THE AMAZING RESULT OF CALIFORNIA FRAUD TRIAL COULD CHANGE THAT
Finally, Wall Street gets put on trial: We can still hold the 0.1 percent responsible for tanking the economy.
Wow, when I read that I had to do a double take. For those of us that have been following this story since the economic meltdown began, and have been involved in trying to assist folks with their efforts to stay in their homes, this news has been ‘a long time coming’.
What’s behind this news is a case in Sacramento California where people were being prosecuted for mortgage loan fraud by the Feds. The defendant’s attorneys took the approach that the defendants were not the parties that commited the crime, but rather it was the lenders and greedy bankers that set up the entire pipeline and assembly line of ‘fraudulent’ mortgage loan origination, underwriting, and ultimate securitization pools of the Promissory Notes.
Myla and I were dead center in this story when we look back and remember what it was like in real time from 2001 through 2008. We had a long career as Mortgage Brokers and Real Estate Brokers. We can recall the ‘roll out’ of the “Alt-A and Sub-Prime” mortgage programs, and all of the NEW mortgage lenders that were popping up every five minutes, coming to the office to solicit us for our business, etc. After these account reps left the office, we would just sit back and talk about “how fricken crazy” it all sounded, and could not imagine how such loan programs would ever ‘last’. Or, what the quality of the borrowers would be that would accept such crazy terms ie; interest only payments for a couple of years before their loans re-set to adjustable terms with ‘incredibly high margins’ over the base index value. A train wreck in the making, no doubt about it.
In fact we had some account reps that would openly tout the fact that if the borrowers had to go “full doc” due to their super low FICO scores, but in reality the borrowers wouldn’t have the income to qualify that these lenders would just “create the employment documentation” internally in their offices, as they just want to “fund the loan”. It was just routine for them.
Coming from a traditional corporate mortgage background we could not relate to what we were being told by these lenders, and frankly were mortified by what we saw and heard. We wanted no part of it. We knew things could not possibly turn out right (which they did not).

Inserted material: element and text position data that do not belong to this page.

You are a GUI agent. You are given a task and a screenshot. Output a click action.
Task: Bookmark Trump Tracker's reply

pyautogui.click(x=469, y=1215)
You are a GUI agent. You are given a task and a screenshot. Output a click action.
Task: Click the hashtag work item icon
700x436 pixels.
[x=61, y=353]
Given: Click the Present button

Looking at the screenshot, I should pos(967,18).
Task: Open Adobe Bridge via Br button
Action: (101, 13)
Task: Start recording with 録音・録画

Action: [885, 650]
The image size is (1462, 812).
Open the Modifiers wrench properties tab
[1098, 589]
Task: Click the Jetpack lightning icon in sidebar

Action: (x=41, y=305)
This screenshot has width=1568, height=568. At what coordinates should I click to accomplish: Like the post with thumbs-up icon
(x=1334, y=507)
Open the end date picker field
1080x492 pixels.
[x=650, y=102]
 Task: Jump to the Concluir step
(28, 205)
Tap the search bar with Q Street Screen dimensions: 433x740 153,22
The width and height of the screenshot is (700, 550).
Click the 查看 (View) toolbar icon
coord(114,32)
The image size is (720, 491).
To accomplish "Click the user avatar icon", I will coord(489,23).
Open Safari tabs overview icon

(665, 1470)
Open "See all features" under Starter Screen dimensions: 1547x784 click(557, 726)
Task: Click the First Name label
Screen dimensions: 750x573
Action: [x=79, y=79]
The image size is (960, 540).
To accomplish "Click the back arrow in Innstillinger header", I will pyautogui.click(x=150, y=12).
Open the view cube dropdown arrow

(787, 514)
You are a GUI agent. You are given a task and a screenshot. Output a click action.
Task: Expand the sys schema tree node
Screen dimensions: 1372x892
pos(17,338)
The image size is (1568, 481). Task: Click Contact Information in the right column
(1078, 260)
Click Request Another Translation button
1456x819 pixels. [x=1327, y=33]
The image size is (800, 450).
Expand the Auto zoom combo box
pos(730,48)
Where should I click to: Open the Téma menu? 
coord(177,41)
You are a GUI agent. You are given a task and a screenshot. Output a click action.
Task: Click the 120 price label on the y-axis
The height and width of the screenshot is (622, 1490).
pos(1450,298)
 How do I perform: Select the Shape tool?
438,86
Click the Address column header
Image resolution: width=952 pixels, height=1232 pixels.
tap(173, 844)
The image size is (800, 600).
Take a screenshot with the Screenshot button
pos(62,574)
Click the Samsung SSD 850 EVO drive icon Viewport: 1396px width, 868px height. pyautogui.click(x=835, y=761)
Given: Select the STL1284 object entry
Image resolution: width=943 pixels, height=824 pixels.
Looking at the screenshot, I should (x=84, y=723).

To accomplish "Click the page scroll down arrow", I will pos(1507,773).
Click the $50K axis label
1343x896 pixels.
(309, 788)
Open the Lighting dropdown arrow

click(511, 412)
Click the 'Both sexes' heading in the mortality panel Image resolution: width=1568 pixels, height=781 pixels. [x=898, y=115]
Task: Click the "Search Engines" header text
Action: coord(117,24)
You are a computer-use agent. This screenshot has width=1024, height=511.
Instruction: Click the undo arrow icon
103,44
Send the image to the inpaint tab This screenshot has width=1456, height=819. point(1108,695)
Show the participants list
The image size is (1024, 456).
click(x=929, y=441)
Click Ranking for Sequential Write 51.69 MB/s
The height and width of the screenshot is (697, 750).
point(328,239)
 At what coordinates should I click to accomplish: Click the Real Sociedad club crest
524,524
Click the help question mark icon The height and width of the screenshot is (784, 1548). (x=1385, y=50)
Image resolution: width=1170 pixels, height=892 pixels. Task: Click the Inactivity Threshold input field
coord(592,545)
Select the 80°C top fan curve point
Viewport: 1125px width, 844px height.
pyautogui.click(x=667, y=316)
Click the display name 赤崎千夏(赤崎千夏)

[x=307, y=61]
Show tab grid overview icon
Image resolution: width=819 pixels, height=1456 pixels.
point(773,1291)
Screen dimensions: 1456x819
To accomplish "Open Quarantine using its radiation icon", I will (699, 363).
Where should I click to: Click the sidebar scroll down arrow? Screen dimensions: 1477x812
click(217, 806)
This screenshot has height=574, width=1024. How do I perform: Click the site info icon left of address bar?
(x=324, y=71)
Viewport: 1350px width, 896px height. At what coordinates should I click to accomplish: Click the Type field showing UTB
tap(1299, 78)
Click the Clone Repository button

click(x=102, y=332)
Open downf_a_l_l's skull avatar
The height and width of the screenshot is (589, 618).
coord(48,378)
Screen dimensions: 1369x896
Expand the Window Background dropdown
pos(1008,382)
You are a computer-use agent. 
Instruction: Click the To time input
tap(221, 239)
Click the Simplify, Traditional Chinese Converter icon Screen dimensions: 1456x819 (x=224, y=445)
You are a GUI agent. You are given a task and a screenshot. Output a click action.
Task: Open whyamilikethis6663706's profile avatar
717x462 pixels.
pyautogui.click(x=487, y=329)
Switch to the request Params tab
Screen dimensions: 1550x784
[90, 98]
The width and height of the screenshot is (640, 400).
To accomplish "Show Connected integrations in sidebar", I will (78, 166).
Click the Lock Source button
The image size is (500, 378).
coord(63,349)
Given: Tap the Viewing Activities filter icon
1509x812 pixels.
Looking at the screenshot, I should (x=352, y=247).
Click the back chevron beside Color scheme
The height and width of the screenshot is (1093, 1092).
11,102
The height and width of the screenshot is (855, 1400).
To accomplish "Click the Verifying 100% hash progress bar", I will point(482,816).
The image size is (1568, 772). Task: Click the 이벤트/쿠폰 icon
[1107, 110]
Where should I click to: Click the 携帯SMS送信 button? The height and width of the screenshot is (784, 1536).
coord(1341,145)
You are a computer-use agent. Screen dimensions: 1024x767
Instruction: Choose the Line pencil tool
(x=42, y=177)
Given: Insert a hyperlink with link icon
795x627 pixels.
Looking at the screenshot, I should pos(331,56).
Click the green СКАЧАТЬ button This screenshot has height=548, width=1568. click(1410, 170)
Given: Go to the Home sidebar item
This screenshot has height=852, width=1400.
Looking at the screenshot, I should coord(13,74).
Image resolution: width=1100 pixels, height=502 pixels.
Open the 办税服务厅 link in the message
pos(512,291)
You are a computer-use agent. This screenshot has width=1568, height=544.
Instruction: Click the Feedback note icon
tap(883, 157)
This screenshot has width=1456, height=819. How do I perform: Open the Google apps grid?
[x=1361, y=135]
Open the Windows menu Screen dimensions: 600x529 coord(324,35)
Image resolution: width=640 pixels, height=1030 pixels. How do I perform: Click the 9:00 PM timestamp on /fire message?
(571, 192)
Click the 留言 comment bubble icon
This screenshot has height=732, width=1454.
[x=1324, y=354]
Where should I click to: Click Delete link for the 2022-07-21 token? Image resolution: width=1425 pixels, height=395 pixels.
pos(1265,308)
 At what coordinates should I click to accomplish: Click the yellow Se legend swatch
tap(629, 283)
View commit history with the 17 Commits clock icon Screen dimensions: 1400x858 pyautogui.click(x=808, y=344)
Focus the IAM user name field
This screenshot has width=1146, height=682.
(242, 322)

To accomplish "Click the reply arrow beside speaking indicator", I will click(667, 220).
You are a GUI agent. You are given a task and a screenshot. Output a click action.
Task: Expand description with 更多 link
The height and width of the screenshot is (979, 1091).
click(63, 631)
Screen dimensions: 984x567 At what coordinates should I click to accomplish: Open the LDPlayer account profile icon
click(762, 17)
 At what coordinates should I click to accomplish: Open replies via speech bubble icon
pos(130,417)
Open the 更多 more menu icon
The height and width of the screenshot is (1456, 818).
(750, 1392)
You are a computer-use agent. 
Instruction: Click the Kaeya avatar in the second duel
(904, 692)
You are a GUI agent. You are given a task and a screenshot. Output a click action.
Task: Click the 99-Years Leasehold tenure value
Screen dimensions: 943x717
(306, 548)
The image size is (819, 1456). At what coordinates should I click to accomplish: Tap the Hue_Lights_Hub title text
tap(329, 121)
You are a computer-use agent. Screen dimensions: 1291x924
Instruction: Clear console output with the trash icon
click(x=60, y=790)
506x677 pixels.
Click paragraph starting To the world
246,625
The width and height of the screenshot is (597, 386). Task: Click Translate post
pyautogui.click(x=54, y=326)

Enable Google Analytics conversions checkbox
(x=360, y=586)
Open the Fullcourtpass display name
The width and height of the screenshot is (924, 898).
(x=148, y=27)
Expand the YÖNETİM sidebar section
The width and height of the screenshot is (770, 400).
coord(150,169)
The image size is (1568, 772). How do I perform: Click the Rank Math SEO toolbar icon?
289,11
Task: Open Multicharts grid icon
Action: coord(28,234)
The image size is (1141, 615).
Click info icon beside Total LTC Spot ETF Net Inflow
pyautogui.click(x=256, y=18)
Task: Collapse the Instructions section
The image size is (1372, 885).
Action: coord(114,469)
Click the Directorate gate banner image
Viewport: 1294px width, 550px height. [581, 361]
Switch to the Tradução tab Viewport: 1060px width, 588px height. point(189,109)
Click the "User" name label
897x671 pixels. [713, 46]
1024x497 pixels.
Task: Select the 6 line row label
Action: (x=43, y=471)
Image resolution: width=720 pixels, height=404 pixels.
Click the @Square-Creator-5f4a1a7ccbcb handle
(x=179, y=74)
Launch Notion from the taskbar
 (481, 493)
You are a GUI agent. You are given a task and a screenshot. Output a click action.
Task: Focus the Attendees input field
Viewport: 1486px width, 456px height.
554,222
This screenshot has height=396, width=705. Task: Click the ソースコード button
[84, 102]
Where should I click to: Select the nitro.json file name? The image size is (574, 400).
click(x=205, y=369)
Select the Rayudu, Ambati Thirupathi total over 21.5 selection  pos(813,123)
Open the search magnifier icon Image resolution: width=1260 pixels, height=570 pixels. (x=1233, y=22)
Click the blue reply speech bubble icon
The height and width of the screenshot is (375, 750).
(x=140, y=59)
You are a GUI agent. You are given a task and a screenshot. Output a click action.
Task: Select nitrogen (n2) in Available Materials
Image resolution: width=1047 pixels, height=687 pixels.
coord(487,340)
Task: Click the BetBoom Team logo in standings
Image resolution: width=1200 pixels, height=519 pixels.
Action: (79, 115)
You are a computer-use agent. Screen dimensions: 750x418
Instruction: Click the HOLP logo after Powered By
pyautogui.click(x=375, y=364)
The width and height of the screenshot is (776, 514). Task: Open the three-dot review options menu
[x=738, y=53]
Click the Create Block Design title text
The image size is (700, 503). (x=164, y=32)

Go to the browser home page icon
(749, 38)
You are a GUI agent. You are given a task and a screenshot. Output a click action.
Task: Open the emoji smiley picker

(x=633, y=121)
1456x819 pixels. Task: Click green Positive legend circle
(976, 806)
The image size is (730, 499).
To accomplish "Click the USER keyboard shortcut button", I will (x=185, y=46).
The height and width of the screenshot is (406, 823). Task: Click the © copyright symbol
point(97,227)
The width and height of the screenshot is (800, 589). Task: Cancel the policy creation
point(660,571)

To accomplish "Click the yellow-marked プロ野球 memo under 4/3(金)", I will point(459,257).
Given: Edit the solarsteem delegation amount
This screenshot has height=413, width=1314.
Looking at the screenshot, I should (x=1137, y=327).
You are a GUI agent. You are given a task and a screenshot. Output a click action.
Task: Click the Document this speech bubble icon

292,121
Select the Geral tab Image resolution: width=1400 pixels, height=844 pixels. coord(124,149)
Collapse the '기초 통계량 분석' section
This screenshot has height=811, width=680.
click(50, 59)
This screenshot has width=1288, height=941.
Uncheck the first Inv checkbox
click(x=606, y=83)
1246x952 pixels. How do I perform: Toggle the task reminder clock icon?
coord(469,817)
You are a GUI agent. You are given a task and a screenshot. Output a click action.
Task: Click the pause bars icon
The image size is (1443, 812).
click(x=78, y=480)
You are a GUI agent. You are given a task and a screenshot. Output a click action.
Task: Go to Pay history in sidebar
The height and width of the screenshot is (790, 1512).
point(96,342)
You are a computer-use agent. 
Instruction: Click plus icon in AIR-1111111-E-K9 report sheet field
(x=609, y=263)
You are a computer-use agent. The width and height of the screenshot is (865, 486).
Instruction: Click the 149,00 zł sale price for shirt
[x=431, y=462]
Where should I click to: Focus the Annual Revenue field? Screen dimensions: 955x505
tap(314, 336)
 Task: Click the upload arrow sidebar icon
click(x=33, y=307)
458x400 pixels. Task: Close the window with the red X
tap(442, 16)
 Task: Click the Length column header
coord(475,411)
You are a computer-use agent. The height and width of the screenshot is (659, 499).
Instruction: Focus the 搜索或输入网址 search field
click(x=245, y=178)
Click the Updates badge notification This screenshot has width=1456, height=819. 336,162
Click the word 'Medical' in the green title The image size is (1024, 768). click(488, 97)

What we did not realize at the time, was what the Wall Street bankers and government regulators were actually involved in creating the biggest PONZI scheme in history. And all of the iconic banking names were promoting the whole affair; Countrywide, Chase, WAMU, Bear Stearns, Goldman Sachs, Citibank, Lehman Brothers, on and on. We would often comment on the fact that it seemed like we had been transcended into the “Twilight Zone”, things were definately different.
“As it happens, a trial just ended in Sacramento in which a jury was convinced that “executives intended to make fraudulent loans.” Here’s the thing, though: It wasn’t the government that made the case against the financiers; it was the defendants.”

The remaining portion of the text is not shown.